### Provided material:
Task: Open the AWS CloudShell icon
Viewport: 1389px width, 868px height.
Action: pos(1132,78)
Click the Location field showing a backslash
==
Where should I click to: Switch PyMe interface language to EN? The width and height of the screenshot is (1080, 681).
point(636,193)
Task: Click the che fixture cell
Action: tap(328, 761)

### Challenge:
Render the records from the line containing "Task: Open the AWS CloudShell icon" through the line containing "Click the Location field showing a backslash" as a Markdown table with columns Row and Line. Number each line in Row, put its text in Line, and leave out blank lines.

### Solution:
| Row | Line |
|---|---|
| 1 | Task: Open the AWS CloudShell icon |
| 2 | Viewport: 1389px width, 868px height. |
| 3 | Action: pos(1132,78) |
| 4 | Click the Location field showing a backslash |